*** Stored data ***
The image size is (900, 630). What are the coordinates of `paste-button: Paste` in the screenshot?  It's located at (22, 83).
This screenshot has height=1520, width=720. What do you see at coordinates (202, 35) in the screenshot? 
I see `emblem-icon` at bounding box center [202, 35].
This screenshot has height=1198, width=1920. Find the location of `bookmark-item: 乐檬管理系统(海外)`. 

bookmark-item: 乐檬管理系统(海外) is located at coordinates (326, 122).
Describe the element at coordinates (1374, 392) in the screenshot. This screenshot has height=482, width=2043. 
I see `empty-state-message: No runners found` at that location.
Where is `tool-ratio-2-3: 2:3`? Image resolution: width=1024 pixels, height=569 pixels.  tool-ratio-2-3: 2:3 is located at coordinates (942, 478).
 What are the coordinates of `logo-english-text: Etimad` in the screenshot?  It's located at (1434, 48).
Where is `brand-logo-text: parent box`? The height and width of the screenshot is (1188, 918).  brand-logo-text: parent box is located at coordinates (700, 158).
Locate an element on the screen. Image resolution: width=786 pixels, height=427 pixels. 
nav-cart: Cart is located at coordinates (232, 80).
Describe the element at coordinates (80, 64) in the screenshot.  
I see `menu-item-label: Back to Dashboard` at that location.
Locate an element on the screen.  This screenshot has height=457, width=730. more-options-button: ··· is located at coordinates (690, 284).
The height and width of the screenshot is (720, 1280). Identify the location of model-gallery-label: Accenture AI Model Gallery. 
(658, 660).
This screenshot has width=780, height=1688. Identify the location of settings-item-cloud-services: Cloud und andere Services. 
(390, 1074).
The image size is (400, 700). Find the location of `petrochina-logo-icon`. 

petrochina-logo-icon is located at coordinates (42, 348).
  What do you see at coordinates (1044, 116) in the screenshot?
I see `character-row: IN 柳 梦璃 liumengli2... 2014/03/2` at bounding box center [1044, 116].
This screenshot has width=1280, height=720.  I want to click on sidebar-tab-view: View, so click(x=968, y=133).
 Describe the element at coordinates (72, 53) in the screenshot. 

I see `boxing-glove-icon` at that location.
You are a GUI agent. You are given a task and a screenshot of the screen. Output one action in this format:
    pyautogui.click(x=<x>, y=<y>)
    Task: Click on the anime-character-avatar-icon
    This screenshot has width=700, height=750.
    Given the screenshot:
*** End of Stored data ***
§ Work to be completed
Rewrite every line of the items above as a JSON list of strings, with one string per line and blank lines omitted.

§ Your solution
[
  "The image size is (900, 630). What are the coordinates of `paste-button: Paste` in the screenshot?  It's located at (22, 83).",
  "This screenshot has height=1520, width=720. What do you see at coordinates (202, 35) in the screenshot? ",
  "I see `emblem-icon` at bounding box center [202, 35].",
  "This screenshot has height=1198, width=1920. Find the location of `bookmark-item: 乐檬管理系统(海外)`. ",
  "bookmark-item: 乐檬管理系统(海外) is located at coordinates (326, 122).",
  "Describe the element at coordinates (1374, 392) in the screenshot. This screenshot has height=482, width=2043. ",
  "I see `empty-state-message: No runners found` at that location.",
  "Where is `tool-ratio-2-3: 2:3`? Image resolution: width=1024 pixels, height=569 pixels.  tool-ratio-2-3: 2:3 is located at coordinates (942, 478).",
  " What are the coordinates of `logo-english-text: Etimad` in the screenshot?  It's located at (1434, 48).",
  "Where is `brand-logo-text: parent box`? The height and width of the screenshot is (1188, 918).  brand-logo-text: parent box is located at coordinates (700, 158).",
  "Locate an element on the screen. Image resolution: width=786 pixels, height=427 pixels. ",
  "nav-cart: Cart is located at coordinates (232, 80).",
  "Describe the element at coordinates (80, 64) in the screenshot.  ",
  "I see `menu-item-label: Back to Dashboard` at that location.",
  "Locate an element on the screen.  This screenshot has height=457, width=730. more-options-button: ··· is located at coordinates (690, 284).",
  "The height and width of the screenshot is (720, 1280). Identify the location of model-gallery-label: Accenture AI Model Gallery. ",
  "(658, 660).",
  "This screenshot has width=780, height=1688. Identify the location of settings-item-cloud-services: Cloud und andere Services. ",
  "(390, 1074).",
  "The image size is (400, 700). Find the location of `petrochina-logo-icon`. ",
  "petrochina-logo-icon is located at coordinates (42, 348).",
  "  What do you see at coordinates (1044, 116) in the screenshot?",
  "I see `character-row: IN 柳 梦璃 liumengli2... 2014/03/2` at bounding box center [1044, 116].",
  "This screenshot has width=1280, height=720.  I want to click on sidebar-tab-view: View, so click(x=968, y=133).",
  " Describe the element at coordinates (72, 53) in the screenshot. ",
  "I see `boxing-glove-icon` at that location.",
  "You are a GUI agent. You are given a task and a screenshot of the screen. Output one action in this format:",
  "    pyautogui.click(x=<x>, y=<y>)",
  "    Task: Click on the anime-character-avatar-icon",
  "    This screenshot has width=700, height=750.",
  "    Given the screenshot:"
]